Lord Dunsany is up this week, and while you may have come for the fairytales or the precursor to Lovecraft, we think you’ll enjoy the creepy playwright and mythmaker even more.

Mordicai Knode: Edward Plunkett, 18th Baron of Dunsany. Can we talk about this guy for a second? I mean, before we even get into his fantasy and fairytale writing, before we go into his work as Lord Dunsany, I want to just mention a few facts about this guy. Like, he lived in the oldest inhabited castle in Ireland? Or that he was a national pistol shooting champion? He wrote chess puzzles for the newspaper, played José Raúl Capablanca to a draw, and invented a system of chess where one side plays normally and the other side has 32 pawns?

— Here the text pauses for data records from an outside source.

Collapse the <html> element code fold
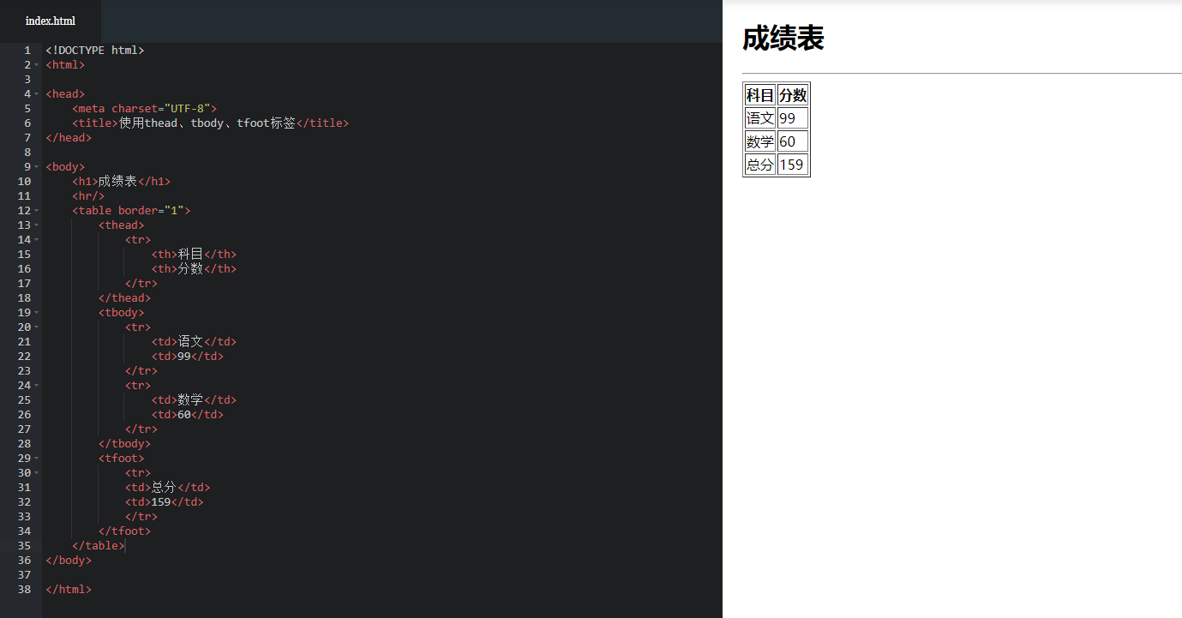The height and width of the screenshot is (618, 1182). 36,64
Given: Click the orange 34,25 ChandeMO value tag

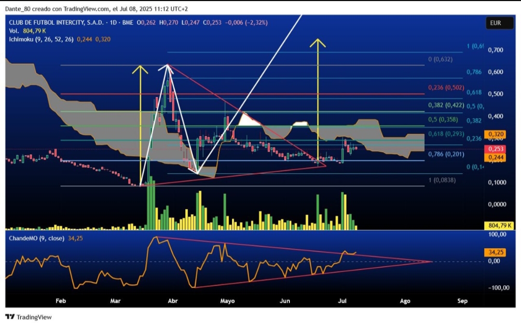Looking at the screenshot, I should (495, 252).
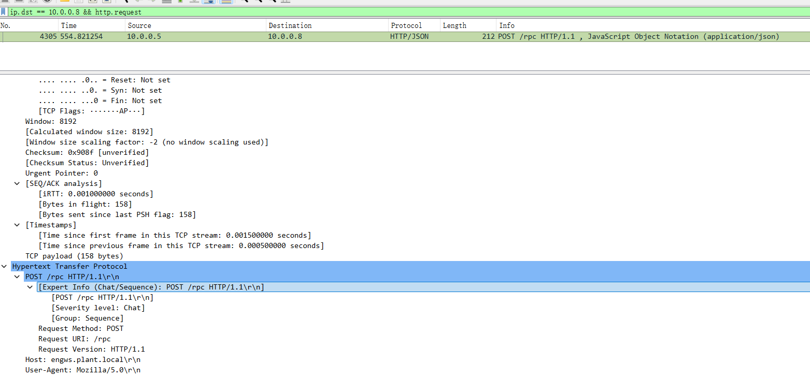
Task: Click into the display filter field
Action: 363,11
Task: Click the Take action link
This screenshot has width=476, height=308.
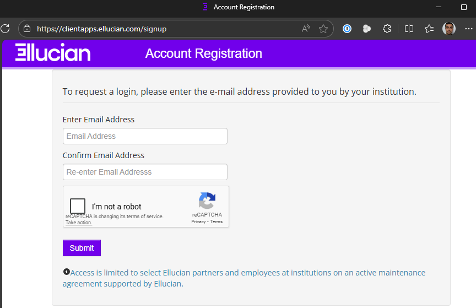Action: 79,223
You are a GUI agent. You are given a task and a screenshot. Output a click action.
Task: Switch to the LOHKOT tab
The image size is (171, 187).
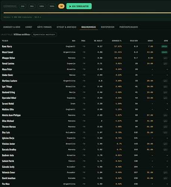[29, 27]
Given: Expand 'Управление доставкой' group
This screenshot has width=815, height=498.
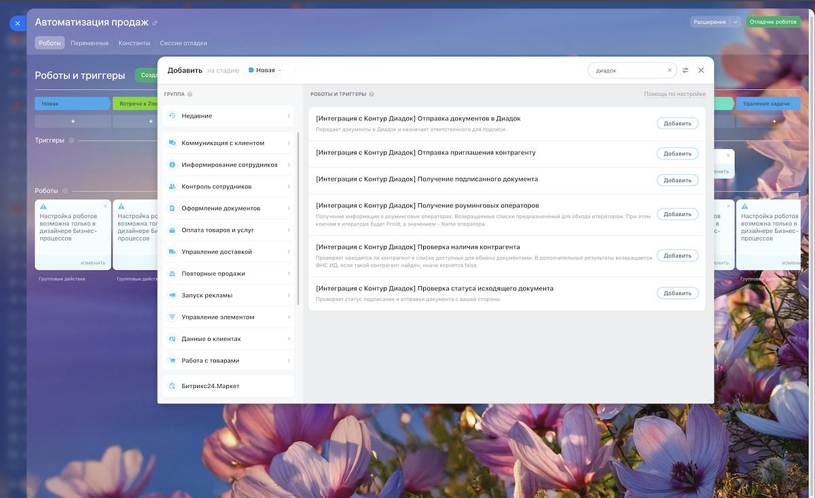Looking at the screenshot, I should [228, 252].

I haven’t read all of Dunsany’s work, but the impression I’ve got from him is that he’s sort of a bridge between Lewis Carroll and H.P. Lovecraft? Anyhow, from the bit I’ve read of him, that is what I pick up. The Gods of Pegana’s introduction has a bit in it that goes like this: “There are in Pegana Mung and Sish and Kib, and the maker of all small gods, who is MANA-YOOD-SUSHAI. Moreover, we have a faith in Roon and Slid.” If you threw the words “jabberwocky” or “shoggoth” in there, it wouldn’t look out of place. Heck, MANA-YOOD-SHUSHAI even has a drummer, Skarl, like Azathoth has creepy flute players.

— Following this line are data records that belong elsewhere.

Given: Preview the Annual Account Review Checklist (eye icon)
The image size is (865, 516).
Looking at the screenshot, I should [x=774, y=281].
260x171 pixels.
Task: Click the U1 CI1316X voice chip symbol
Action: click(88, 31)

Tim Callahan: Hmmm…I don’t know about the Lewis Carroll connection—are you thinking that because of the wordplay? But, yeah, the precursor to Lovecraft, definitely. There’s a looming dread. And things seem like they won’t end well, even if there’s a pastoral idealism in play that Lovecraft blatantly rejected when it was his turn to play around with these kinds of terrible worlds.

What I find coolest about him is his ties to W. B. Yeats, aka the greatest poet ever, and the unabashed attempts to craft a new mythology. I mean, Yeats dipped into the mythological, and some of his best poems smash the Irish faerie stories into the Modernism of historical Ireland, but Dunsany is just like, “nope, I’m gonna build something new. I’m starting from scratch. I’m going mythic from the start.” (Note: Dunsany probably never said anything of the sort, but he could have. In my bad Dunsany fanfic. Which is a buddy dramedy featuring Dunsany and Yeats on a road trip to Tipperary.)

I know this is “Advanced Readings in D&D,” but in another series of rereads for Tor, I tackled some Neil Gaiman comics, and that’s what my mind goes back to. Lord Dunsany may have some proto-Lovecraft elements, but Neil Gaiman is Dunsany Jr. It’s an inescapable influence for Gaiman, even at the prose level. I don’t think Lovecraft was as effective a prose stylist as Dunsany. Not even close, really. Lovecraft has too much pseudo-Poe in him. Dunsany can pull off the heightened language, something that reads like a beautiful, strange translation of an ancient text. He’s pretty good at that sort of thing.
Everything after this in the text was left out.